##### MATERIAL FOR THIS TASK

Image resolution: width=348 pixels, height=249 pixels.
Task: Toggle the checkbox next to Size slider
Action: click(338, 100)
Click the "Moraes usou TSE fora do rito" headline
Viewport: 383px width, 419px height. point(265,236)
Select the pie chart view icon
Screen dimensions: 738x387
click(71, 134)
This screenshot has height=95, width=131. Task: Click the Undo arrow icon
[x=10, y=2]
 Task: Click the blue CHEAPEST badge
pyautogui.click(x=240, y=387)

##########
##### MATERIAL FOR THIS TASK

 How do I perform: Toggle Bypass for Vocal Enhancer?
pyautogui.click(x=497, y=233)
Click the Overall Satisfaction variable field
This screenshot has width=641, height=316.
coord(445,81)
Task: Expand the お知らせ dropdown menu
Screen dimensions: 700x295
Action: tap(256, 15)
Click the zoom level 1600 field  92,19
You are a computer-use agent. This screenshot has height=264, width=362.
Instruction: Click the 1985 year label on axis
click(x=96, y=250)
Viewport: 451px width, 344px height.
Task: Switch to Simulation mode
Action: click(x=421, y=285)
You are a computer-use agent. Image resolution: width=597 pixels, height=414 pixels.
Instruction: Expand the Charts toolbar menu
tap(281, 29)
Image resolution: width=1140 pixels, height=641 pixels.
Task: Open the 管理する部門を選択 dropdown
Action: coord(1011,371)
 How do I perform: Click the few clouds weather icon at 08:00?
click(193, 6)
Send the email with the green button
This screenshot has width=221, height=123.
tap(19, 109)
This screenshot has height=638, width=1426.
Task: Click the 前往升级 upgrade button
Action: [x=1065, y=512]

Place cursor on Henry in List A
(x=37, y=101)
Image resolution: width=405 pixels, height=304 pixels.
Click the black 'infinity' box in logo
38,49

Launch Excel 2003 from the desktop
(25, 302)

##########

#### EXERCISE BRIEF:
Which of the lines above carry the string "computer"? Pick them out and copy them.

#### TASK RESPONSE:
You are a computer-use agent. This screenshot has height=264, width=362.
You are a computer-use agent. Image resolution: width=597 pixels, height=414 pixels.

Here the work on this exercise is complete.